INSTRUCTIONS TO FOLLOW:
How do the lines below between the ones holding "Given: Click the Thêm toolbar icon" and "This screenshot has width=2328, height=834.", inclusive, read? Give them again exactly, with no other lines.

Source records

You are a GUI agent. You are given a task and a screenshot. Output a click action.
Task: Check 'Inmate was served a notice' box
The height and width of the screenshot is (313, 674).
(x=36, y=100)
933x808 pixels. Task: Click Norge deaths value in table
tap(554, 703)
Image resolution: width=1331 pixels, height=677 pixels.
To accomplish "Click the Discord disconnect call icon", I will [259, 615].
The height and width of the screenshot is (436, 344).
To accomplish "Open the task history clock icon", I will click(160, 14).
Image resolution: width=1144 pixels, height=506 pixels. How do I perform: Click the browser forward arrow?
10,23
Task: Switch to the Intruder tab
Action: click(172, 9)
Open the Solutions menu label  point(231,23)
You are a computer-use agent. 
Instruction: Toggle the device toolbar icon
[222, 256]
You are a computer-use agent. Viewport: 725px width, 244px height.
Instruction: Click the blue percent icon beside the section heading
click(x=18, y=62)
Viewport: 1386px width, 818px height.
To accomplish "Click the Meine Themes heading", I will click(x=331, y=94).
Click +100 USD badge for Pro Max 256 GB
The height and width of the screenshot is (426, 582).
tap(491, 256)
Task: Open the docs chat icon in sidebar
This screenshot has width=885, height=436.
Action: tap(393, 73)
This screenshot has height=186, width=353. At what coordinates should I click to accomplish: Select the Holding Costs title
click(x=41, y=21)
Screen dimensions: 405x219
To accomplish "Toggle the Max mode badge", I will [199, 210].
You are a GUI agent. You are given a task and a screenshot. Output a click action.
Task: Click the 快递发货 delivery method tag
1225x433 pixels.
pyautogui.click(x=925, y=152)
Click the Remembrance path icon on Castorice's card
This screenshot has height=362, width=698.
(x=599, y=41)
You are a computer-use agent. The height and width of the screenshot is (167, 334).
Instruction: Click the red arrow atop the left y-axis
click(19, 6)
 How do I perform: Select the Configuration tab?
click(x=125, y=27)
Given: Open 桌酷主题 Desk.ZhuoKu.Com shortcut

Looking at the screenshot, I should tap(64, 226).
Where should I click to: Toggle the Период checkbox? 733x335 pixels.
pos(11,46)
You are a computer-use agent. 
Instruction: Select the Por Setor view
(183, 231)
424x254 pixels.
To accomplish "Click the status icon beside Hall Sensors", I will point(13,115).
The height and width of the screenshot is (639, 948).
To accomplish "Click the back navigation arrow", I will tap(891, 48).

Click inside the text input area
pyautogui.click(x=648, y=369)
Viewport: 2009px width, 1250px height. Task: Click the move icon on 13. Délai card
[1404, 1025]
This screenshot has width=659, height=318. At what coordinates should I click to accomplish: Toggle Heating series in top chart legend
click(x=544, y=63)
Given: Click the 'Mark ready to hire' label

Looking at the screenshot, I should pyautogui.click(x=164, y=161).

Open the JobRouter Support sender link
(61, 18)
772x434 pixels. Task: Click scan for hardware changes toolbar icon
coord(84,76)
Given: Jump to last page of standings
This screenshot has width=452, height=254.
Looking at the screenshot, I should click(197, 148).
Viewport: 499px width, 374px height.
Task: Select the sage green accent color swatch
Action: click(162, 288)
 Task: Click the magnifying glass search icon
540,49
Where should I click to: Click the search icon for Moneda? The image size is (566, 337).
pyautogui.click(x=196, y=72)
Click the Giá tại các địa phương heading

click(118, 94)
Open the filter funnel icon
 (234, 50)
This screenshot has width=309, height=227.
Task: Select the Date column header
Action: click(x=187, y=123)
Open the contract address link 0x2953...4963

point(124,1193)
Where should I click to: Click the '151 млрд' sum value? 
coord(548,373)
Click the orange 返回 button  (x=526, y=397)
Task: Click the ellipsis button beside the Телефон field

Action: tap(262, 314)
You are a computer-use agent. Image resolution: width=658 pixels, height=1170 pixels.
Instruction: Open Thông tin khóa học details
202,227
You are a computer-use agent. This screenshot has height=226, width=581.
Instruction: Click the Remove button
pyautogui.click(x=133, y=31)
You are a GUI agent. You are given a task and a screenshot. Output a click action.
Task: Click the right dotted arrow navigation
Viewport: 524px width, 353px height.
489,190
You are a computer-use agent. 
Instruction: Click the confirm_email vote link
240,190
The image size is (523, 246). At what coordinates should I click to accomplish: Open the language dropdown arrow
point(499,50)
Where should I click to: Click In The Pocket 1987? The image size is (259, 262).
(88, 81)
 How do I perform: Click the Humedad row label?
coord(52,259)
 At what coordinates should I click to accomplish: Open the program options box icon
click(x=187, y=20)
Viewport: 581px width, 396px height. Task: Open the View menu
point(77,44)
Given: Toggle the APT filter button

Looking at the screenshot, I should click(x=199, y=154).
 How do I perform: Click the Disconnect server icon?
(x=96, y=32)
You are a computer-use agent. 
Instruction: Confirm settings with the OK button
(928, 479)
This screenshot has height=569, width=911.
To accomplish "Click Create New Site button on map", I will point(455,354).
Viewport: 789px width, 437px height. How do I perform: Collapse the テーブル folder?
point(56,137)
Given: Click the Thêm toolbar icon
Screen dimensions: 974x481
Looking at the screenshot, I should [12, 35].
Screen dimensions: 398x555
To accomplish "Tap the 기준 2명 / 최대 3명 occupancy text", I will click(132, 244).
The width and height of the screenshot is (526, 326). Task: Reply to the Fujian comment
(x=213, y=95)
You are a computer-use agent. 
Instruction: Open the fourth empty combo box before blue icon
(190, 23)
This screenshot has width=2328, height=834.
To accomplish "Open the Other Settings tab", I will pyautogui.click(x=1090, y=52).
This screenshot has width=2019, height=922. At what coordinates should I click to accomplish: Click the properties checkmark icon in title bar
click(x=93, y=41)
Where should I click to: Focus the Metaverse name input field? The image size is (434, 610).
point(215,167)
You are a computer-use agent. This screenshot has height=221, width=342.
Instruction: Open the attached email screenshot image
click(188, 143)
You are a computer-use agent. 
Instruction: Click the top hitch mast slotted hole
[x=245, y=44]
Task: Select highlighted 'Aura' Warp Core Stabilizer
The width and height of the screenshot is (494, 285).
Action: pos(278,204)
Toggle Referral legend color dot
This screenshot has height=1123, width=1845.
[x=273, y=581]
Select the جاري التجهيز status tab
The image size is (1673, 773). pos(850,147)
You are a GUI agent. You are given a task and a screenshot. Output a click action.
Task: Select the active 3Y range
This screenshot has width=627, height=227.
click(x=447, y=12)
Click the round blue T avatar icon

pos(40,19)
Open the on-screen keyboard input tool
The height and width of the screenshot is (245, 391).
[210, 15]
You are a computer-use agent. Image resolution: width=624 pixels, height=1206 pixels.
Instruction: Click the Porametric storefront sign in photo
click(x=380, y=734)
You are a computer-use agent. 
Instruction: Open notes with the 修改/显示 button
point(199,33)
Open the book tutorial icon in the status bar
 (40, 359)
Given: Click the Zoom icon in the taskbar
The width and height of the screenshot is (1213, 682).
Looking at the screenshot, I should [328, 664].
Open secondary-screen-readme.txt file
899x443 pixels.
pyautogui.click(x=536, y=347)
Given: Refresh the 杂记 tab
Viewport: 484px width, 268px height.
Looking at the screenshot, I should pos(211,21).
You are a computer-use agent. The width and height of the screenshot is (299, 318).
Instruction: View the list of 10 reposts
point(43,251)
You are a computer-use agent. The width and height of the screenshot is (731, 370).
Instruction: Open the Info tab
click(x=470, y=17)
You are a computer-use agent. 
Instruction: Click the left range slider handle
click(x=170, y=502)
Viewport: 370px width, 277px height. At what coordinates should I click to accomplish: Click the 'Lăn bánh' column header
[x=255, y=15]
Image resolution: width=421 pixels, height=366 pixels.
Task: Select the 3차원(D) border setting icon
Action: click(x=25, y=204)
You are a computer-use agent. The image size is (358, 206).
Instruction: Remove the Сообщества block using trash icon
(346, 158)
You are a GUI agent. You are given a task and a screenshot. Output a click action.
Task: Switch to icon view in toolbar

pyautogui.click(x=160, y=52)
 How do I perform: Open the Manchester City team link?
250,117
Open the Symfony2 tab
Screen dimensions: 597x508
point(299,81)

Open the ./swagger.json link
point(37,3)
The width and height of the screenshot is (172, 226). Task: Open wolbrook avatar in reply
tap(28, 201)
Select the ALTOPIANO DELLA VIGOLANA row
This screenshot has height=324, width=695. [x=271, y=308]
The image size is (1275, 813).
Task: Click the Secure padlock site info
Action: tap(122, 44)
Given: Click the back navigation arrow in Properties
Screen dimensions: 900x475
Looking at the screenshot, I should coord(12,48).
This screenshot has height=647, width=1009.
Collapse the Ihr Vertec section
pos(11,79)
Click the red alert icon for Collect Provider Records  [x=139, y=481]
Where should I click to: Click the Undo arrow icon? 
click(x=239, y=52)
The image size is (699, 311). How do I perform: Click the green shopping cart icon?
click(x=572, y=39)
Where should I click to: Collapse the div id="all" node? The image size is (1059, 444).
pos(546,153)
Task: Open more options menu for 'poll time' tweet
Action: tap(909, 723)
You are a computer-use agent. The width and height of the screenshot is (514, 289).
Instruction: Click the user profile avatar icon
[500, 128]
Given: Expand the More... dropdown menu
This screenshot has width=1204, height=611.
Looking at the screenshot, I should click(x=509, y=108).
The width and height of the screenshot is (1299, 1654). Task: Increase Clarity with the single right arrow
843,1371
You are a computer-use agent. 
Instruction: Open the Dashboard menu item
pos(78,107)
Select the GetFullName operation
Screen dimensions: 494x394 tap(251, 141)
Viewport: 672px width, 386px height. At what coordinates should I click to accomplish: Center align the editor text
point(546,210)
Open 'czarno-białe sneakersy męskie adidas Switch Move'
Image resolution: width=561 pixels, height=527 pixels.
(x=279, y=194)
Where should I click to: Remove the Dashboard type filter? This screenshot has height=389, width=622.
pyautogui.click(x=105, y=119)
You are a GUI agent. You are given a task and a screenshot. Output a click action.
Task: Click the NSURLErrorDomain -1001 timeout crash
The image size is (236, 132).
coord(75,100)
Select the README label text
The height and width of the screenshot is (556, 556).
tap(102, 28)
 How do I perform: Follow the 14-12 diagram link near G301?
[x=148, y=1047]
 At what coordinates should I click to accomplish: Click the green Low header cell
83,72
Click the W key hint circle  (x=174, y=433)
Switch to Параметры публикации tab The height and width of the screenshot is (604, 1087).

YOUR SOLUTION:
Given: Click the Thêm toolbar icon
Screen dimensions: 974x481
Looking at the screenshot, I should [12, 35].
Screen dimensions: 398x555
To accomplish "Tap the 기준 2명 / 최대 3명 occupancy text", I will click(132, 244).
The width and height of the screenshot is (526, 326). Task: Reply to the Fujian comment
(x=213, y=95)
You are a computer-use agent. 
Instruction: Open the fourth empty combo box before blue icon
(190, 23)
This screenshot has width=2328, height=834.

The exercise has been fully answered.